Von Wolfgang Dvorak-Stocker
 

„Eine Tatsache ist darum eine Tatsache, weil die Versuche sie zu leugnen an Tatsachen scheitern und nicht an der Möglichkeit, fünf Jahre für die Leugnung ins Gefängnis zu müssen.“

Im Oktober letzten Jahres verabschiedeten französische Historiker anläßlich einer Tagung den „Appell von Blois“, in dem es hieß: „In einem freien Staat ist es nicht die Aufgabe irgend einer politischen Autorität, zu definieren, was historische Wahrheit sei, geschweige denn darf sie die Freiheit des Historikers mittels Androhung von Strafsanktionen einschränken“. Dieser Appell, dem sich namhafte britische und italienische Historiker angeschlossen haben, hat bei uns wenig Resonanz gefunden. Am deutlichsten hat sich noch Arno Widmann in der linken „Frankfurter Rundschau“ gegen „Geschichtsgesetze“ ausgesprochen. Von ihm stammt auch das einleitende Zitat.

» **DATENABSCHNITT**:

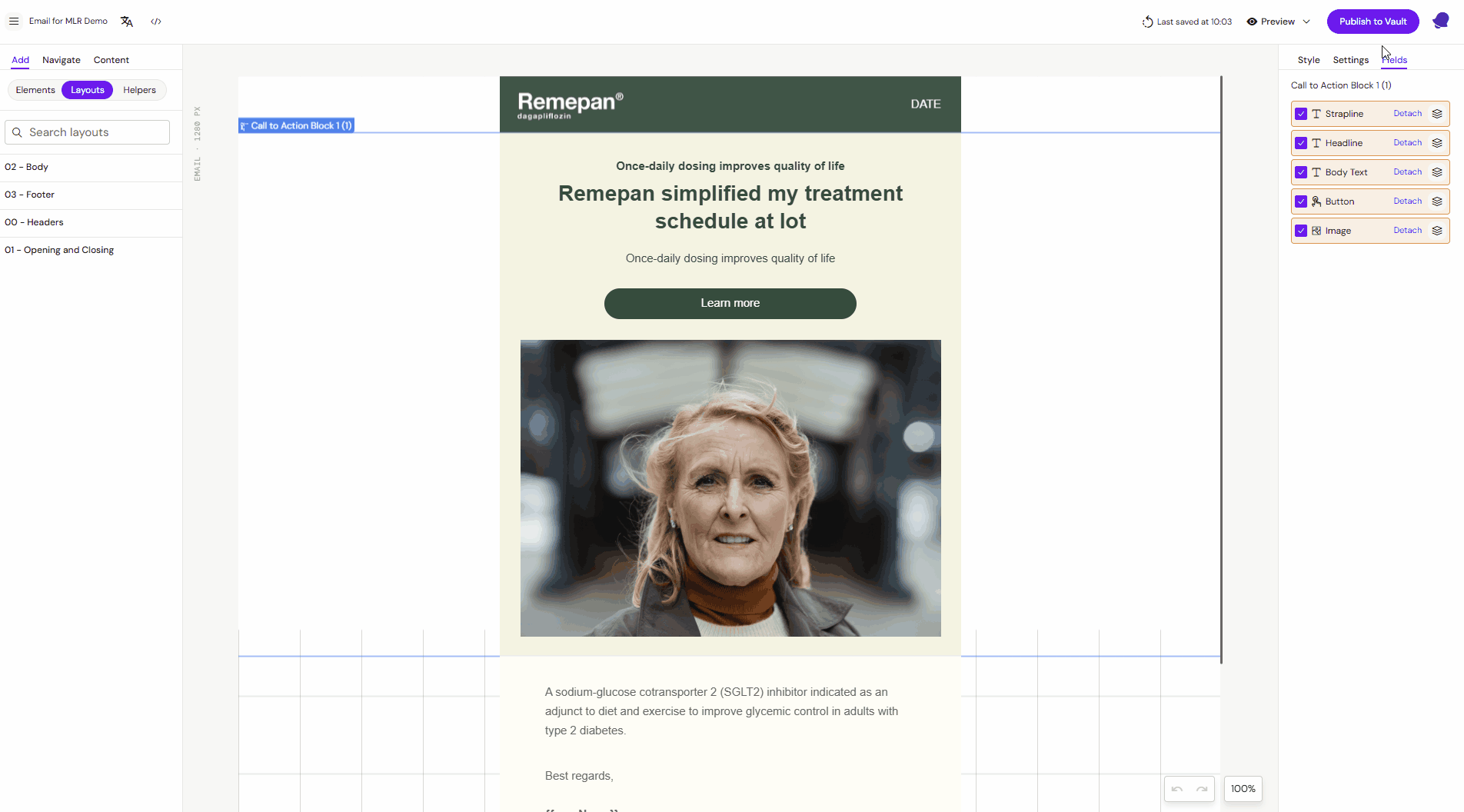This screenshot has width=1464, height=812.
Task: Click Publish to Vault button
Action: click(x=1372, y=22)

» **AUFGABENBESCHREIBUNG**:
Können Sie aus dem vorliegenden Text den Abschnitt wortgetreu niederschreiben, der mit „Von Wolfgang Dvorak-Stocker“ beginnt und mit „das einleitende Zitat.“ endet? Die Auflistung wird nicht gebraucht.

» **ANTWORT**:
Von Wolfgang Dvorak-Stocker
 

„Eine Tatsache ist darum eine Tatsache, weil die Versuche sie zu leugnen an Tatsachen scheitern und nicht an der Möglichkeit, fünf Jahre für die Leugnung ins Gefängnis zu müssen.“

Im Oktober letzten Jahres verabschiedeten französische Historiker anläßlich einer Tagung den „Appell von Blois“, in dem es hieß: „In einem freien Staat ist es nicht die Aufgabe irgend einer politischen Autorität, zu definieren, was historische Wahrheit sei, geschweige denn darf sie die Freiheit des Historikers mittels Androhung von Strafsanktionen einschränken“. Dieser Appell, dem sich namhafte britische und italienische Historiker angeschlossen haben, hat bei uns wenig Resonanz gefunden. Am deutlichsten hat sich noch Arno Widmann in der linken „Frankfurter Rundschau“ gegen „Geschichtsgesetze“ ausgesprochen. Von ihm stammt auch das einleitende Zitat.